A series of graphs shows an overall decrease in the % of older people living in nursing or retirement homes. There is also a marked difference between men and women such that men more often reside with their spouse.
Image 6.37.4: Not only is there a decrease in rates of nursing home living, but notice the gender differences for older men and women


An image from 1996 shows a white woman with white hair, and pronounced aging features, celebrating her 121st birthday
Image 6.37.5: Jean Louise Calment, from France, was recorded to live over 122 years (deceased 1997).

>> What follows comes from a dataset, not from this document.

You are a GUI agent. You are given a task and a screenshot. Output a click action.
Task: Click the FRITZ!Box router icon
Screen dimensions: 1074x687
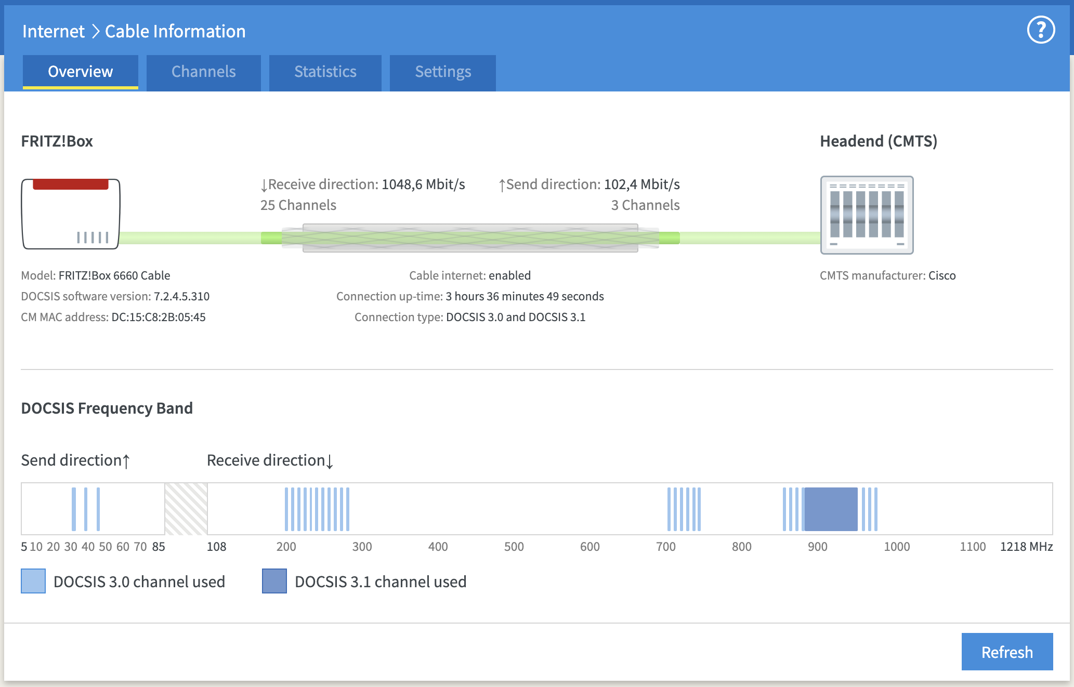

Centenarians:  A segment of the oldest-old are centenarians, that is, 100 and older, and some are also referred to as supercentarians, those 110 and older (Wilcox, Wilcox & Ferrucci, 2008).  In 2015 there were nearly half a million centenarians worldwide, and it is estimated that this age group will grow to almost 3.7 million by 2050. The U. S. has the most centenarians, but Japan and Italy have the most per capita (Stepler, 2016e).  Most centenarians tended to be healthier than many of their peers as they were growing older, and often there was a delay in the onset of any serious disease or disability until their 90s.  Additionally, 25% reached 100 with no serious chronic illnesses, such as depression, osteoporosis, heart disease, respiratory illness, or dementia (Ash et al. 2015). Centenarians are more likely to experience a rapid terminal decline in later life, meaning that for most of their adulthood, and even older adult years, they are relatively healthy in comparison to many other older adults (Ash et al., 2015; Wilcox et al., 2008).  According to Guinness World Records (2016), Jeanne Louise Calment has been documented to be the longest living person at 122 years and 164 days old (See Image 6.37.5).